##### TEXTE PRÉSENTÉ #####
Lorsque ʺHellèneʺ voulait dire païen … Julien l’apostat.
L’empereur romain Flavius Claudius Julianus dit Julien l’apostat est né en 331 de notre ère à Constantinople. Il décède au combat le 26 juin 363 à Samarra, dans l’Empire sassanide (ou Empire des Iraniens).
Fils de Jules Constance et de Basilina, morte peu après l’avoir mis au monde, il est par son père le neveu de l’empereur Constantin (272-337). La tradition chrétienne l’appelle « l’apostat » car il prônait le retour au paganisme alors que le christianisme s’était imposé dans l’empire romain.
À la mort de Constantin, ses trois fils, afin d’éliminer les prétendants à la succession, font massacrer tous les membres de la famille de Julien, à l'exception de Julien lui-même et de son frère Gallus, en raison peut-être de leur jeune âge. Julien a seulement six ans et cette tuerie, qui a lieu sous ses yeux, le marquera à vie. Des années d’exil vont suivre.
Constantin Ier (oncle de Julien) - Musées Capitolins. Avec lui, le christianisme est devenu progressivement religion d'Etat.
Envoyé d’abord à Nicomédie (actuelle Izmit, Turquie) chez sa grand-mère, loin de la cour de Constantinople, des précepteurs éveillent en Julien le goût de la culture et des lettres grecques. Confié à l'évêque Eusèbe de Nicomédie (?-341), il reçoit par ailleurs une éducation chrétienne et le baptême, peut-être sous la contrainte. Mais la littérature grecque païenne le marque beaucoup plus que la religion du Christ. Il est notamment en contact avec le rhéteur et écrivain Libanios (314-393). Son pédagogue (précepteur) est l'eunuque Mardonios, Goth d'origine. Mardonios l'initie aux grands classiques de la culture grecque (Homère, Hésiode …) et lui donne la passion de la lecture. Julien lui restera très attaché.
Il passe les étés dans le domaine d’Astakia, non loin de Chalcédoine, lieu qui l’enchante. Il est ensuite envoyé dans le domaine impérial de Macellum, près de Césarée en Cappadoce, où il retrouve son frère Gallus.
La chronologie n’est pas très précise, mais vers 347, l'empereur Constance II (317-361), un des fils de Constantin, en difficulté côté perse et côté gaulois, rappelle Julien de son exil. A Constantinople, bénéficiant d’une liberté relative, Julien fréquente les maîtres et les philosophes les plus célèbres. Discrètement initié aux mystères païens par le néo-platonicien Maxime d'Ephèse (310-372), c'est en 351 qu'il se convertit secrètement au paganisme. En 355, à son grand bonheur, il est autorisé à séjourner dans la cité d’Athènes. Il débarque au Pirée en plein été. A Athènes, il est chez lui ; la Grèce est sa vraie patrie. Pendant son séjour, il aurait été initié aux mystères d'Eleusis.
##### MATÉRIAUX SOURCES #####
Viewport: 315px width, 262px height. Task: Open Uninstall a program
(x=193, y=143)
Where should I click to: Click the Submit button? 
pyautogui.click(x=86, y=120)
#####
**EXERCICES:**
[a] Répondez brièvement à ces questions d'après le texte sur Julien l'apostat, en marquant chaque réponse du même repère :
(i) En quelle année et dans quelle ville Julien est-il né ?
(ii) Quel âge a Julien lors du massacre de sa famille ?
(iii) Qui est son pédagogue ?
[b] Reproduisez fidèlement le passage du texte sur Julien l'apostat qui commence par « Il passe les » et se poursuit jusqu'à « son frère Gallus. ».
[c] Présentez sous forme de liste le paragraphe du texte sur Julien l'apostat qui commence par « À la mort de Constantin », en conservant ses faits principaux.
La liste constitue un ensemble distinct du texte sur Julien l'apostat.

**RÉPONSES PAR EXERCICE:**
[a]
(i) En 331, à Constantinople.
(ii) Six ans.
(iii) L'eunuque Mardonios, Goth d'origine.

[b]
Il passe les étés dans le domaine d’Astakia, non loin de Chalcédoine, lieu qui l’enchante. Il est ensuite envoyé dans le domaine impérial de Macellum, près de Césarée en Cappadoce, où il retrouve son frère Gallus.

[c]
- À la mort de Constantin, ses trois fils font massacrer la famille de Julien pour éliminer les prétendants à la succession.
- Seuls Julien et son frère Gallus sont épargnés, peut-être en raison de leur jeune âge.
- Julien, âgé de six ans, assiste à la tuerie, qui le marquera à vie.
- Des années d'exil suivent.